2015年4月25日,秦锋博士应邀来中国科学院深圳先进技术研究院云计算研究中心进行学术交流,作了题为“Is Your Storage System Reliable?的学术讲座,报告由须成忠研究员主持。

Abstract

Modern storage technology (SSDs, No-SQL databases, commoditized RAID hardware, etc.) bring new reliability challenges to the already complicated storage stack. At the higher layer of the stack, databases provide the strongest reliability guarantees including the atomicity, consistency, isolation, and durability (ACID) properties. However, the ACID properties are far from trivial to provide, particularly when high performance must be achieved. At the lower layer of the stack, the new components such as Solid State Drive (SSD) are often ignored or under-studied in the adverse conditions.


n this talk, I will mainly present our recent work on exposing and diagnosing violations of the ACID properties provided by databases and studying the behavior of SSDs, in an ostensibly easy context: power faults. More specifically, our framework for torturing databases include workloads to exercise the ACID guarantees, a record/replay subsystem to allow the controlled injection of simulated power faults, a ranking algorithm to prioritize where to fault based on our experience, and a multi-layer tracer to diagnose root causes. Additionally, our framework for testing SSDs includes specially-designed hardware to inject power faults directly to devices, workloads to stress storage components, and techniques to detect various types of failures. After applying our frameworks to the 8 widely-used databases and 15 SSDs, respectively, the results were surprising.


Bio

Feng Qin received his Ph.D. degree from the University of Illinois at Urbana-Champaign. He joined the Department of Computer Science and Engineering at Ohio State as an Assistant Professor in 2006 and was promoted to an Associate Professor with tenure in 2013. His research interests include Software Reliability, Operating Systems, High Performance Computing, and Security. He is particularly interested in developing system mechanisms to improve software availability and reliability at different software development stages. He has published papers in top system conferences in the past decade. One of his papers was awarded as best papers in SOSP'05. Two of his papers won IEEE Micro Top Picks in 2004 and 2007, respectively. Three of his papers were nominated as best papers in HPCA'05, SC'07, and SC'10, respectively. He has received NSF CAREER Award in 2010 and OSU Lumley Research Award in 2015.

→ Exercise requirements:
Transcribe the stretch of the talk announcement from "n this talk, I" through "results were surprising.". The rows are unrelated to the talk announcement and stand as material of their own.

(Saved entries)
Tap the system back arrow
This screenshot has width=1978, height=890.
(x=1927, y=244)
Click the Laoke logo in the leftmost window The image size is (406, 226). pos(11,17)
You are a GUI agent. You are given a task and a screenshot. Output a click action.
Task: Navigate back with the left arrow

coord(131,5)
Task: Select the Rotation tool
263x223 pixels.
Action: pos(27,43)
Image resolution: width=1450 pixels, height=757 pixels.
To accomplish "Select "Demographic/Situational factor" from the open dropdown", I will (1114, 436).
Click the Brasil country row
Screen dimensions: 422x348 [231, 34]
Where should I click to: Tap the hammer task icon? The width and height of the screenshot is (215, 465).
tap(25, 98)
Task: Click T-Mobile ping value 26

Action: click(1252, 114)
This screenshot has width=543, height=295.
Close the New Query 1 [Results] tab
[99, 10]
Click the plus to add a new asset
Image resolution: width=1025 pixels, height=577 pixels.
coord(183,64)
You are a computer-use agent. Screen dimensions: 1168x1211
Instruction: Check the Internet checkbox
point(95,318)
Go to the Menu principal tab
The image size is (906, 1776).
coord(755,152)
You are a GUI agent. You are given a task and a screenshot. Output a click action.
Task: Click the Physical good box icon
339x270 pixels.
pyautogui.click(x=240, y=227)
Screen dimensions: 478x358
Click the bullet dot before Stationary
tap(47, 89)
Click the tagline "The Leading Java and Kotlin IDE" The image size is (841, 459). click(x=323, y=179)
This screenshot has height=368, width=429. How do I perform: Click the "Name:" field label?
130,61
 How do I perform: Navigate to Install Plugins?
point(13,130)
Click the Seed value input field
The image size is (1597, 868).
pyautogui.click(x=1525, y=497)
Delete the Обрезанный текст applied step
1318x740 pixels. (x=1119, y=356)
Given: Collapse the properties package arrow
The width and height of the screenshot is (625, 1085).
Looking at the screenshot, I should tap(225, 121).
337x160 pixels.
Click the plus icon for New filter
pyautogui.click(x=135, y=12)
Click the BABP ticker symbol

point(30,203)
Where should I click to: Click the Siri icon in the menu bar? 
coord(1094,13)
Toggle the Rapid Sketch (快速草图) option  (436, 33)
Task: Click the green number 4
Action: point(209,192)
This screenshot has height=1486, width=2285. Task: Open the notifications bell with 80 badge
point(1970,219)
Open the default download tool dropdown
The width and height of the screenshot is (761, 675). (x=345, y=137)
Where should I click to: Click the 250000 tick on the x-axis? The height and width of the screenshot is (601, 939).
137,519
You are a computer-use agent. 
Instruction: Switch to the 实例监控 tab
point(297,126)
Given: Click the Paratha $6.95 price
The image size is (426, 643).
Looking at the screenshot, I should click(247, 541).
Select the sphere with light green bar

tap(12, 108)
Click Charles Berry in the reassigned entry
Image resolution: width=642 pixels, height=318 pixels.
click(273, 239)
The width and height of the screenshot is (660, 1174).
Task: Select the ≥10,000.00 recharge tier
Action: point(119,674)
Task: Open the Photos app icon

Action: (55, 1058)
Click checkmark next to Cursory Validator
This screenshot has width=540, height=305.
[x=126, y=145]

→ Solution for this task:
n this talk, I will mainly present our recent work on exposing and diagnosing violations of the ACID properties provided by databases and studying the behavior of SSDs, in an ostensibly easy context: power faults. More specifically, our framework for torturing databases include workloads to exercise the ACID guarantees, a record/replay subsystem to allow the controlled injection of simulated power faults, a ranking algorithm to prioritize where to fault based on our experience, and a multi-layer tracer to diagnose root causes. Additionally, our framework for testing SSDs includes specially-designed hardware to inject power faults directly to devices, workloads to stress storage components, and techniques to detect various types of failures. After applying our frameworks to the 8 widely-used databases and 15 SSDs, respectively, the results were surprising.